| Toward Ubiquitous Massive Symmetric Bandwidth: Version Eleventy-Seven Point Oh |
Louis Gray http://goo.gl/7pWc has once again alerted us this morning to the latest in the ongoing saga of foreseeable and avoidable communications industry insanity in the form of intentional bandwidth scarcity and pay-per-packet pilfering.
To avoid all this, some will recall that I began advocating that we should have done things right, from 1991.
However, it wasn't the typical idle banter insisting upon what they should do, as fills so many forums. Rather, we set forth upon a quixotic quest to build the first ETTH proof of concept and primed Silicon Valley to get it right in 2001.
We succeeded. However, neither the valley, nor that all-knowing, all-foreseeing invisible spirit medium known as the market were ready yet. Today, we must get it right for 2011.
What is it? It's about national communication grid robustness, redundancy, survivability in times of emergency, and plain old Keepin-up-with-Korea infrastructure competitiveness. It's still called Ethernet Everywhere, after all these years.
Why now? If all of your own reasons cited in LouisGraySpace and the previous paragraphs aren't enough, perhaps you would vote in favor of tens of thousands of dig and trench and wire and splice and tower and router config jobs.
A key, foundational component for Ethernet Everywhere is bit.ly/GoogleFiberhood
Therefore, if I am elected Google Fiberhood Ubiquitous Massive Symmetric Bandwidth Ambassador not only will I champion Chief Internet Evangelist Vint Cerf's Interplanetary Protocols to the ends of the known galaxies; I will simultaneously embark upon the complementary, full time good will mission here on earth, to save the interwebz from an unsustainably tragic fate where:
- SMS over Ethernet: $39/mo
- Email over Ethernet: $29/mo
- MMS over Ethernet: $29/mo
- Games over Ethernet: $49/mo
- Voice over Ethernet: $99/mo
- Video over Ethernet: $49/mo
- Salmon over Ethernet: available only in cans
It's all just Ethernet. Sure, packets can be prioritized for any of those purposes, but All Packets Are Created Equal. The manufacturing and transport costs of a packet don't suddenly go up after 50 million of them blink in and out of existence on a light wave or radio frequency; or 50 billion; or 500 trillion; or yes, a googol of 'em. There are no manufacturing or transport costs for bits or packets. There is only network congestion, and network congestion can always be fixed by smarter routing, additional capacity, or you got it: Monopoly Pricing.

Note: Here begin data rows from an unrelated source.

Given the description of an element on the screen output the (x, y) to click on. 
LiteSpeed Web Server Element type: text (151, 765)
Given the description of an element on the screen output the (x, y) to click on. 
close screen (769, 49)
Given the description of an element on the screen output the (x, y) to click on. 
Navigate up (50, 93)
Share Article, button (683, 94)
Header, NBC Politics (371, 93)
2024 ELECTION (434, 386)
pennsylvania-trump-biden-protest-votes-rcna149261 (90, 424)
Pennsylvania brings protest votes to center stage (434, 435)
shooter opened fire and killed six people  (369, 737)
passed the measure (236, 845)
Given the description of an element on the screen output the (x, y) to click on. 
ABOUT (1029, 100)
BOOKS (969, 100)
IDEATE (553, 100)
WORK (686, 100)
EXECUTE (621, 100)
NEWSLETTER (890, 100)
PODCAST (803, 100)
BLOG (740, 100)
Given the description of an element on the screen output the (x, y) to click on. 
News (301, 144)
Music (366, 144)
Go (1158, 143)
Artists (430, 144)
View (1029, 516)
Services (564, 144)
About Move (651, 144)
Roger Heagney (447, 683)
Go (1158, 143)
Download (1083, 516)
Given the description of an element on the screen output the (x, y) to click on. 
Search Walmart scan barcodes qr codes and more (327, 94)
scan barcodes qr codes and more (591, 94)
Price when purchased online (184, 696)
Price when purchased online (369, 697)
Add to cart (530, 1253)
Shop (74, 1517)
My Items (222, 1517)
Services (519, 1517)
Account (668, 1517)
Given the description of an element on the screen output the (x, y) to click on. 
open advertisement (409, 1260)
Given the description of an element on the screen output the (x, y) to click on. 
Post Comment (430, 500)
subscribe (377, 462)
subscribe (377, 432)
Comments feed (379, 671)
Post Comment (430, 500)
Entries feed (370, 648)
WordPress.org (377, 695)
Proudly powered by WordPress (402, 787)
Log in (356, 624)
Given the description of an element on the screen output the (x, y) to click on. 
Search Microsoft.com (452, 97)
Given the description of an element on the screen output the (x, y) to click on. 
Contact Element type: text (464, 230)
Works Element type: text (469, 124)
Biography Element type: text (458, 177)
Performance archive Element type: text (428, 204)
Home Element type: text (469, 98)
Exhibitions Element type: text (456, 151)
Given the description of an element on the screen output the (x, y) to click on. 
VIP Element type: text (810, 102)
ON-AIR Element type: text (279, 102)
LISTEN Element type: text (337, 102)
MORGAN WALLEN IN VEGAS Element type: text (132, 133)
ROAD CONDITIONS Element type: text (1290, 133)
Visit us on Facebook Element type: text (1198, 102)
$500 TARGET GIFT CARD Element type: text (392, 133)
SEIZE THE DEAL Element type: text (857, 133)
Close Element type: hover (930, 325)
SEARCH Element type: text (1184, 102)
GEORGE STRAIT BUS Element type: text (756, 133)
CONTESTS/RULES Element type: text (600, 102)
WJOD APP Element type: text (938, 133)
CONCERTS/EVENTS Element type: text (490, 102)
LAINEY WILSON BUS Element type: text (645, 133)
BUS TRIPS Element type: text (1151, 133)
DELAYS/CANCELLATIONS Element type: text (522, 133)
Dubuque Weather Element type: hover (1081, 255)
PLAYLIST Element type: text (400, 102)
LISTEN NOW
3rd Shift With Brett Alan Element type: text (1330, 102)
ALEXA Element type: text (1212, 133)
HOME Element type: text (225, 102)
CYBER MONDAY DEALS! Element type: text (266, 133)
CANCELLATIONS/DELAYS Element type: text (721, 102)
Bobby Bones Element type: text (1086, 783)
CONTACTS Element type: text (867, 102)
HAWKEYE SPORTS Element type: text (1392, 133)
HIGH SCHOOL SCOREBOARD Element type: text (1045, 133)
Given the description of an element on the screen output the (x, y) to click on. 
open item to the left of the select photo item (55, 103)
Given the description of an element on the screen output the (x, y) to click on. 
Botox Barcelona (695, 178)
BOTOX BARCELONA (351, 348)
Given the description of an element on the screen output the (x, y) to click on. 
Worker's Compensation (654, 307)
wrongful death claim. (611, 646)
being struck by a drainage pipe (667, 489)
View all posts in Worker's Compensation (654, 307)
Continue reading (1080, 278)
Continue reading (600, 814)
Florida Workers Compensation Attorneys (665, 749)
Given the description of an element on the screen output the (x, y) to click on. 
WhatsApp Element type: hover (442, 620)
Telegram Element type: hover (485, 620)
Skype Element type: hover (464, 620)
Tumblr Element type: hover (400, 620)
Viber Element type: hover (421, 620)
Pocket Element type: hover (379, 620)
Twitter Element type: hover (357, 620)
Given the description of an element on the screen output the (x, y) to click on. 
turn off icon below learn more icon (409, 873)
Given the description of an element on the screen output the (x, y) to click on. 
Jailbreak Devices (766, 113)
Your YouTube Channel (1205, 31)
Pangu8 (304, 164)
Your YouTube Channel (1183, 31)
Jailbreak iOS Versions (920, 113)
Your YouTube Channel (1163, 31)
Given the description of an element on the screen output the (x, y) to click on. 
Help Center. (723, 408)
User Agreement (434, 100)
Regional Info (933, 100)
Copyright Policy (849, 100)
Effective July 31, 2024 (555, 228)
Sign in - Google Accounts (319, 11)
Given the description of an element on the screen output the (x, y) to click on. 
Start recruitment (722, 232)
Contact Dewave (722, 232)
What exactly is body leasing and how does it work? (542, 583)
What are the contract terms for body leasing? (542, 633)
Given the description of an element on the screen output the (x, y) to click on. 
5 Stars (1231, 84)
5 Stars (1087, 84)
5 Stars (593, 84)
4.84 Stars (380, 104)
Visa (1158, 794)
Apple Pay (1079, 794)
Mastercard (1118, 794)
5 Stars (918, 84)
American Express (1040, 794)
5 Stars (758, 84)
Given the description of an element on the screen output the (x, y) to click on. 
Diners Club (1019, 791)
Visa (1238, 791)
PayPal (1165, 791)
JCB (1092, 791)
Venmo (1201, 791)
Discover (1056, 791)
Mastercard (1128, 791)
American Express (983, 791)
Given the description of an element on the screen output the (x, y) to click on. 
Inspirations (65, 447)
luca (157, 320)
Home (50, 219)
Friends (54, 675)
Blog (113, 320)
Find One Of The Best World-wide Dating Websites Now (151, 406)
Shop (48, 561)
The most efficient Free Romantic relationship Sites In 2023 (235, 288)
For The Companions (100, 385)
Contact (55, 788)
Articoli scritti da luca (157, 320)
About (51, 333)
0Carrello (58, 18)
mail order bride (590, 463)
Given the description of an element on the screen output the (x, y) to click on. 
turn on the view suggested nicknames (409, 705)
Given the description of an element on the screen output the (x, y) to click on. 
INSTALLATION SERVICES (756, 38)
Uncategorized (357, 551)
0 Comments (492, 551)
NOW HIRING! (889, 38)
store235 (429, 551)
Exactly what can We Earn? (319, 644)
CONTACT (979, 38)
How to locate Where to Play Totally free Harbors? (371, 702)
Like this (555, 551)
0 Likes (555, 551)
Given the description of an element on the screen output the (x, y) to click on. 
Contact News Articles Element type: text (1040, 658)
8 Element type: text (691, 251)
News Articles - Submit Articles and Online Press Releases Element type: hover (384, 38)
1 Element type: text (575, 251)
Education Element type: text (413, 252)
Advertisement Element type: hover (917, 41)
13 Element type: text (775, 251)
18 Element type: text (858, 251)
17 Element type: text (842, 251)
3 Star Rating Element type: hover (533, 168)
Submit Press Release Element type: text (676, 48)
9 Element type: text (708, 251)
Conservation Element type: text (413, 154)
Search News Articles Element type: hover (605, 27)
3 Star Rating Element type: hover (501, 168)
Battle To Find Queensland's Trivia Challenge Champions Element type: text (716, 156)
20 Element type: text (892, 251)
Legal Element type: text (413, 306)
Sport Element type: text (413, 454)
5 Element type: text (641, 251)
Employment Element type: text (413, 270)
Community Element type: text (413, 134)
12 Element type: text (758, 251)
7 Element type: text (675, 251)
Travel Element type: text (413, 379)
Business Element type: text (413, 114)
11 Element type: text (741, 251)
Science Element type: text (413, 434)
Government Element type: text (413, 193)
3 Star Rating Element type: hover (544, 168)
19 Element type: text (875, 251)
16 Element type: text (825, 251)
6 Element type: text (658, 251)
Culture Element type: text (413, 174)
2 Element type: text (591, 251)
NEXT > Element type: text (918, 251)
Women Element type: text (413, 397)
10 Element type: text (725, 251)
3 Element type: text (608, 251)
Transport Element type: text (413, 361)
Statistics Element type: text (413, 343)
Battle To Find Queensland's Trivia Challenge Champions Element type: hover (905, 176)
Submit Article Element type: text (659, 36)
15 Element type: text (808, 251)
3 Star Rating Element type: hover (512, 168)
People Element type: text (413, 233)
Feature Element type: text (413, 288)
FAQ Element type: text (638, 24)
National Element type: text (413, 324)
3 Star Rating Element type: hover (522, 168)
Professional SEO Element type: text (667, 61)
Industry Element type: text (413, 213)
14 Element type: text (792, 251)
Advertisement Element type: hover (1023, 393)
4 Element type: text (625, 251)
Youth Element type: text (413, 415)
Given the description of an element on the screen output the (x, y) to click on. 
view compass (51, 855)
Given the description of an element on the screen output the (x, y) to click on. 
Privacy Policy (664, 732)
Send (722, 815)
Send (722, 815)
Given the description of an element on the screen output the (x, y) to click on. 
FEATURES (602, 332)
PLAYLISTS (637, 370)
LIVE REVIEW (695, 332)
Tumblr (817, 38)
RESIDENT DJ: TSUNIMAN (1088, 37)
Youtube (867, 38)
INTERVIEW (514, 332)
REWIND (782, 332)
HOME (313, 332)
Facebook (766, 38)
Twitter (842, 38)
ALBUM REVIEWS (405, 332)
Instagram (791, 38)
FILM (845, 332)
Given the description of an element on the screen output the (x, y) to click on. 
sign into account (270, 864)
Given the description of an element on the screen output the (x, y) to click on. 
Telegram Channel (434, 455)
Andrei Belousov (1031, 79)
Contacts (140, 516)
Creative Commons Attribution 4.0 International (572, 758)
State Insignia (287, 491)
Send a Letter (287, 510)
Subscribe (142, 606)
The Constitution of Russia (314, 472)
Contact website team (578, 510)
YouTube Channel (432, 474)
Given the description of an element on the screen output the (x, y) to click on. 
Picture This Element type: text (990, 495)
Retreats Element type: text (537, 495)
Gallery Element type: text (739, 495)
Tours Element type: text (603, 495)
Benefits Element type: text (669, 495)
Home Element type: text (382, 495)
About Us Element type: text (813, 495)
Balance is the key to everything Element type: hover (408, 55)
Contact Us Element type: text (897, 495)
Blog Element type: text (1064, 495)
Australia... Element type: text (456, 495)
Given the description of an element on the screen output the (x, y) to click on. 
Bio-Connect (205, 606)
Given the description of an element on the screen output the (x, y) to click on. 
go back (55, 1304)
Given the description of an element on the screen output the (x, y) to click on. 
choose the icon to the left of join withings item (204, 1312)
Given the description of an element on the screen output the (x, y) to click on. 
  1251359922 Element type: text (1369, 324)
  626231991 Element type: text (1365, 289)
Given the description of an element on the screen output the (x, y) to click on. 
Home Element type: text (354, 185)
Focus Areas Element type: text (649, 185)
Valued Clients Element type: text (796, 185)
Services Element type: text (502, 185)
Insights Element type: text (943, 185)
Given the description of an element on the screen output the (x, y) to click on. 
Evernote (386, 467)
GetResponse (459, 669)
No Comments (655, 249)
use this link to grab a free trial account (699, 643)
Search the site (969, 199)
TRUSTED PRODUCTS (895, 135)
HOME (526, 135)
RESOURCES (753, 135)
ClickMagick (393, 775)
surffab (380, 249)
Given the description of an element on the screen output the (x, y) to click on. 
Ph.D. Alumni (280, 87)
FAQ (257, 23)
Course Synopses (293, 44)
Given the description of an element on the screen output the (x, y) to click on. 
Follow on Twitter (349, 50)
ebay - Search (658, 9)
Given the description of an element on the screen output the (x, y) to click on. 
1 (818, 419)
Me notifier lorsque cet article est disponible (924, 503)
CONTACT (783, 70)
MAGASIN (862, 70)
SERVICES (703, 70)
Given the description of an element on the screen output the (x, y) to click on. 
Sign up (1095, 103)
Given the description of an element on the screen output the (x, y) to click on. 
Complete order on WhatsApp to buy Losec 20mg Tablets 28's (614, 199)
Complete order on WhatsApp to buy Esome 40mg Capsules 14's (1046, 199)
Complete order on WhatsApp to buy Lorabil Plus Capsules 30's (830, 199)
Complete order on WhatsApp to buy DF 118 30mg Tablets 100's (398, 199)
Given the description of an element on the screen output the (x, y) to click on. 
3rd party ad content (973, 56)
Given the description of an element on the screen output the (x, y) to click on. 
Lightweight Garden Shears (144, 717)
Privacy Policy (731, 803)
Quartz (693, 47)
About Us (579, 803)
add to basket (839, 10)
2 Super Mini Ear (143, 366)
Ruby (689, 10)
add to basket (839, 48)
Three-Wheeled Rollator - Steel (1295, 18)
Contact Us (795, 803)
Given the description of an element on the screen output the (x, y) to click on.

So you see, if you are an incumbent monopolist or oligarch, congestion has always been your friend, because so long as you sit on your plant and don't do a thing, you can demonize your leading innovators, call them bandwidth hogs and cry about the next round of fixed costs that would require you to reinvest profits from us, the customers, into actually improving service offerings to meet ... wait for it ... explosive market demand.
Every packet carries bits. Bits that don't know or care whether they are images, text, games, voice, video, or tele-robotic surgery gestures.
If elected, I will advance the interdependent causes of:
- Universal FTTH
- With fon.com like sharing at every edge
- With solar powered WiMAX on N of every 10 street lamp posts, per R&R req's
- With green-wifi.org on the end of every transcontinental glass strand possible
I will advocate a return to the normalcy of Open Access, and preservation of Net Neutrality.
To the other side of the aisle: Do not even try to whine about costs this time, Wall Street. Are you kidding, Bailout Boy? No, last time, you punked us with "what would anyone ever do with all that bandwidth?" Well, let's see. Oh yeah, only everything; precisely as promised.
Today, after two decades of trial and error and finally learning what works, it is time to fulfill that promise.
Paid for by @silverton for Google's Ubiquitous Massive Symmetric Bandwidth Ambassador.